When introducing or discussing the effects of perceptual biases on communication, I recommend the authors to refer to Morten Christiansen’s work to better frame their contribution within the current hypotheses on the drivers of language evolution:

Christiansen, M. H., & Chater, N. (2008). Language as shaped by the brain. Behavioral and brain sciences, 31(5), 489-509.

Lines 22-24, page 3: “The formation of linguistic expressions is strongly influenced by perception, not only for concrete concepts like colors [17] but also abstract ones [18]”. This sentence is confusing. Do the authors mean perception for concrete “attributes” (=color)? How does “perception” of abstract “concepts” look like? I recommend rewriting or clarifying this sentence.

Line 76, page 5: authors use the term “natural selection”: I am not sure if it is appropriate in this context. Authors’ evolutionary simulations indeed reveal the “selection” pressures, but such pressures can be realized in either “natural” or “cultural” evolution.

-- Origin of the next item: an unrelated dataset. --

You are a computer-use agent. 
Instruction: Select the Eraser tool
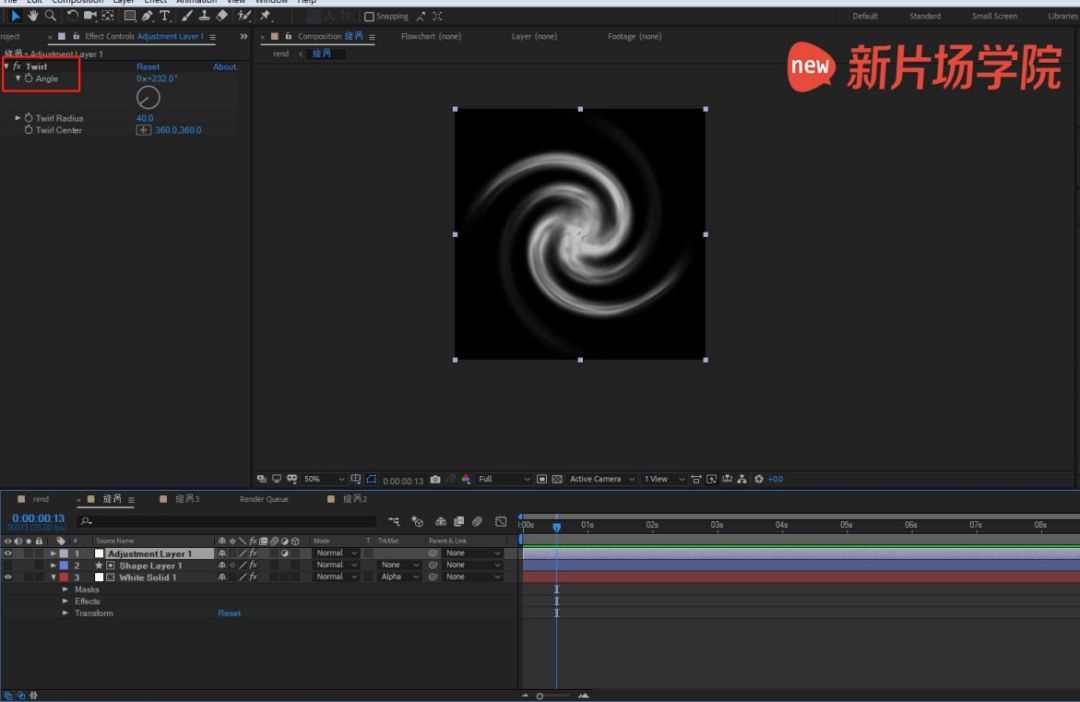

Caption to Fig.1, page 8: “Simultaneously, the receiver’s vision module processes the images of the target and the distractor images.” The use of “simultaneously” is confusing here: do the authors mean that all the images were processed at the same time? I assume this is not the intended interpretation as the receiver’s vision module seems to only have one processing stream.

Fig. 2, page 10: This figure might be very helpful for understanding relational smoothing, but it was difficult for me to understand it. I recommend the authors to revise it or its caption to make it more accessible.

Fig. 6, page 21: The bars and labels on this figure are confusing. Do the x-axes represent sender/receiver CNN biases’ conditions?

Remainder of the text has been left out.